Given passage Start Marker
[quote name='speedracer']This is one of those lib vs. con disconnects. I see the exact opposite and would like to know what your timeline looks like.
In my mind, the Repubs have walked away from 3 offers that have pissed off Dems, offers that would have raised the age of SS and cut Medicare. At one point, the offer was allegedly 83/17 spending cuts/tax "hikes" and the Repubs said no. Repubs have said we need stability for the markets but have outright refused *any* long term offer and even offered multiple versions that would require multiple votes, which is in direct contrast to the rhetoric. They haven't come close to Obama's $4T debt reduction plan and have at most put forward $2.6T, meaning that debt reduction is far less important than not closing tax loopholes and handouts (and in direct contrast to the rhetoric).
Less debt reduction than Obama plan.
Less stability via multiple votes in their own plans.
An unwillingness to close pork loopholes (not even true tax increases!), even when Obama put SS and Medicare on the table.
As a "Dem"-ish voter, I have no idea what the Republicans actually want aside from wanting Obama to look bad.[/QUOTE]
That's called politics, and both sides are trying to do it to each other, plain and simple. It's happening on both sides, but the media by and large would make you believe it's only going one way.
Given passage End Marker
Listed entries Start Marker
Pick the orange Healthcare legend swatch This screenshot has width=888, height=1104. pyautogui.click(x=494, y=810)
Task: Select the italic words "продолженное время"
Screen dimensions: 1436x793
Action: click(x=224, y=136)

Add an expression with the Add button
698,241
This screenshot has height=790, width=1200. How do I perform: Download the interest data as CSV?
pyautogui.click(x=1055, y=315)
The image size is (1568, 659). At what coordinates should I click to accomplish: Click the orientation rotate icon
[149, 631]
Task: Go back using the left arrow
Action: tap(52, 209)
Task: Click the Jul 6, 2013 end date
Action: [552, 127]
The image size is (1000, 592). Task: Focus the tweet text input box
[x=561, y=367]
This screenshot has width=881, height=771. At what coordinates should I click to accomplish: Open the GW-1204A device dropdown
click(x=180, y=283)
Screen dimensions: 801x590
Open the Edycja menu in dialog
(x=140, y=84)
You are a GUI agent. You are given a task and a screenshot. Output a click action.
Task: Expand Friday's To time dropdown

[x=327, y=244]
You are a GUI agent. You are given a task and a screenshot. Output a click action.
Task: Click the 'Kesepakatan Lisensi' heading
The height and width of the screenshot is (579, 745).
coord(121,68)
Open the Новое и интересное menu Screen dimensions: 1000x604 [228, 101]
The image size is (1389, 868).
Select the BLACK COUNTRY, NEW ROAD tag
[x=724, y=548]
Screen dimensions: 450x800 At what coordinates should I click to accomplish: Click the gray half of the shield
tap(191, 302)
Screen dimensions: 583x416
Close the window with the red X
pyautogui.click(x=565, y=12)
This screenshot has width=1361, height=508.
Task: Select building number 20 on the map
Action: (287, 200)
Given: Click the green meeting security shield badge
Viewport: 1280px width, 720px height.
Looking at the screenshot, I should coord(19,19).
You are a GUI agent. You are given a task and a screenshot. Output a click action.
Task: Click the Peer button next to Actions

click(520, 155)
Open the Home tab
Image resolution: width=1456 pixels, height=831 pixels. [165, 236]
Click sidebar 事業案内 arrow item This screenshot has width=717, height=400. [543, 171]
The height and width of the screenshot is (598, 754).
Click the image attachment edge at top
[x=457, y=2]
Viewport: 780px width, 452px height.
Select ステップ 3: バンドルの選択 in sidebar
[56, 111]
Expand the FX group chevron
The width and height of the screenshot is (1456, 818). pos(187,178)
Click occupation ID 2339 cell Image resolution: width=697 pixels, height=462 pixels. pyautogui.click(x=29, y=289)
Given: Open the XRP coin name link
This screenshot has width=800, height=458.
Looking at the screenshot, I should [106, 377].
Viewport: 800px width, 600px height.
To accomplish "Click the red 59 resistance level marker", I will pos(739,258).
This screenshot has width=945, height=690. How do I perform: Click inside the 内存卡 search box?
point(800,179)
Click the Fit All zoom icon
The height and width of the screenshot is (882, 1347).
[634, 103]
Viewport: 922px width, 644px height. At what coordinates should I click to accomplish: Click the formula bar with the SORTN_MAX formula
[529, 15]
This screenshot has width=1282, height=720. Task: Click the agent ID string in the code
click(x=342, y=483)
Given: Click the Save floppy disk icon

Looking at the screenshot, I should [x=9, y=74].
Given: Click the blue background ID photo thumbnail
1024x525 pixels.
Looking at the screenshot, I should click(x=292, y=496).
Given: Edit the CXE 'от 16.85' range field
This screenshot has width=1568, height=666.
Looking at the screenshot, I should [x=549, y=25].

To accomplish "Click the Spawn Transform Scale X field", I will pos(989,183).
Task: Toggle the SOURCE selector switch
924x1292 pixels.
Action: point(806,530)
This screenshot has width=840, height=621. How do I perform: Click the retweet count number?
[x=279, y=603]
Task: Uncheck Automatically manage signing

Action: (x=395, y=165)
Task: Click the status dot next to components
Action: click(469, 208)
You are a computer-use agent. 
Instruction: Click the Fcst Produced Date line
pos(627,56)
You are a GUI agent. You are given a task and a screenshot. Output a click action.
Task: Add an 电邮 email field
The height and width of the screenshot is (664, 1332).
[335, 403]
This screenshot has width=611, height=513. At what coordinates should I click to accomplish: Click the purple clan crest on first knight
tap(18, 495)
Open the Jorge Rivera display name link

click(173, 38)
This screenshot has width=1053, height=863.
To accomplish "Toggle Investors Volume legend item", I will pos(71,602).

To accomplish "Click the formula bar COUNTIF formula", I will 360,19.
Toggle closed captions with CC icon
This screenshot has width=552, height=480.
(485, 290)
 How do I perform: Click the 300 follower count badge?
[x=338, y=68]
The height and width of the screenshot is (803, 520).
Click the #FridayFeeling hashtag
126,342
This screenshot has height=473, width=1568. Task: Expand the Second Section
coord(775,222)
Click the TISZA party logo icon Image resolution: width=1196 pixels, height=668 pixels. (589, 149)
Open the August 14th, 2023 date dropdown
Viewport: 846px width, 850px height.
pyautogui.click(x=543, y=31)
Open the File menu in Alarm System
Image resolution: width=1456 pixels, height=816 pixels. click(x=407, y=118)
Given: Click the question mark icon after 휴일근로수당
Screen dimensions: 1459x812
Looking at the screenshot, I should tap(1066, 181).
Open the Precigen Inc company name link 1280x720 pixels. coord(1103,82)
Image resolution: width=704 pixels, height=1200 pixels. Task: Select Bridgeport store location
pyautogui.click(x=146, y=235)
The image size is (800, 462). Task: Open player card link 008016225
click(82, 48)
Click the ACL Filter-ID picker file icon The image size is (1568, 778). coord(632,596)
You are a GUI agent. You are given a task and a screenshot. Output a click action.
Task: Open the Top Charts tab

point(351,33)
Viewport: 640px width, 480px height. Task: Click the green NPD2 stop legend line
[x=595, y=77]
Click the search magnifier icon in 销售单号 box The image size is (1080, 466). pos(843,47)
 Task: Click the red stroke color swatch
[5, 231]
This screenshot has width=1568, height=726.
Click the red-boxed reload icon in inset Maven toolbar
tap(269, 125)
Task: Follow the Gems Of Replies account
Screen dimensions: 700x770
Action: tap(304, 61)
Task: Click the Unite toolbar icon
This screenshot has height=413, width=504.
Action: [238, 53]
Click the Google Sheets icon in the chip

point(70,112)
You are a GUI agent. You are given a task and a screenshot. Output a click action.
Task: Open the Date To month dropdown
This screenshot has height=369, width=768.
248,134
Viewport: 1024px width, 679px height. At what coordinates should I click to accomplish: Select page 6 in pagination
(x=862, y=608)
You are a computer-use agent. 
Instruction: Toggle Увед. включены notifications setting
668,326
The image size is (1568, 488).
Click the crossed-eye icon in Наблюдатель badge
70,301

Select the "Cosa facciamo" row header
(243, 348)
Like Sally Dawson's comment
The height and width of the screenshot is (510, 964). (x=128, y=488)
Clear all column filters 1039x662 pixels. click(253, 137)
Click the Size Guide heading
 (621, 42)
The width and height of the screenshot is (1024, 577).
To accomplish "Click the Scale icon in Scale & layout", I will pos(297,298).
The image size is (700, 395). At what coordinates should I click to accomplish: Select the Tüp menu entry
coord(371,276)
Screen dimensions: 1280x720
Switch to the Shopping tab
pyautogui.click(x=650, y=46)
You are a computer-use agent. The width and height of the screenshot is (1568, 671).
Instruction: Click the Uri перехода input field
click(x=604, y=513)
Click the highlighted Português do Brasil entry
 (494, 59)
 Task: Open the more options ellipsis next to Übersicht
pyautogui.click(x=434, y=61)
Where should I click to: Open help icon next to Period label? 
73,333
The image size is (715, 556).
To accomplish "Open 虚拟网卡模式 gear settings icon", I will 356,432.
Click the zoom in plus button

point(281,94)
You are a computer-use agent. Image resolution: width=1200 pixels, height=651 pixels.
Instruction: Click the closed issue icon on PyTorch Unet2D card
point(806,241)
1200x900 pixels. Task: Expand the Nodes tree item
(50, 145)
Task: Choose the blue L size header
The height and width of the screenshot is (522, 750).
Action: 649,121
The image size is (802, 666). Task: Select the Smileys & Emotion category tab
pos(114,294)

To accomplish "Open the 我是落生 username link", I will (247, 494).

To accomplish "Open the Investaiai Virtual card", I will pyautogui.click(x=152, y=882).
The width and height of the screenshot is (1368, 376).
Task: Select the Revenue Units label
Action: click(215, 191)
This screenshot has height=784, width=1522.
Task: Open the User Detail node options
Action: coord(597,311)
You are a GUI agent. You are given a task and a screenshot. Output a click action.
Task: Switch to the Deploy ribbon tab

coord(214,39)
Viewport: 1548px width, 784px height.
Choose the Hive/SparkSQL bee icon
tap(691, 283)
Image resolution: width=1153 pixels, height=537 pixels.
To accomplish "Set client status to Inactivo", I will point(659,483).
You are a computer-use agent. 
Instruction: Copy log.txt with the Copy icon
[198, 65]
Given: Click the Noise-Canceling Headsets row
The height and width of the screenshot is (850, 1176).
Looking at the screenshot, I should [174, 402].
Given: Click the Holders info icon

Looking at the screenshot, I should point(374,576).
Listed entries End Marker
### Assigned task
Rewrite the forum post, starting with "[quote name='speedracer']This is" and going on through "to the rhetoric).", swapping "Repubs" for "Republicans". The data has no role here.

### Expected answer
[quote name='speedracer']This is one of those lib vs. con disconnects. I see the exact opposite and would like to know what your timeline looks like.
In my mind, the Republicans have walked away from 3 offers that have pissed off Dems, offers that would have raised the age of SS and cut Medicare. At one point, the offer was allegedly 83/17 spending cuts/tax "hikes" and the Republicans said no. Republicans have said we need stability for the markets but have outright refused *any* long term offer and even offered multiple versions that would require multiple votes, which is in direct contrast to the rhetoric. They haven't come close to Obama's $4T debt reduction plan and have at most put forward $2.6T, meaning that debt reduction is far less important than not closing tax loopholes and handouts (and in direct contrast to the rhetoric).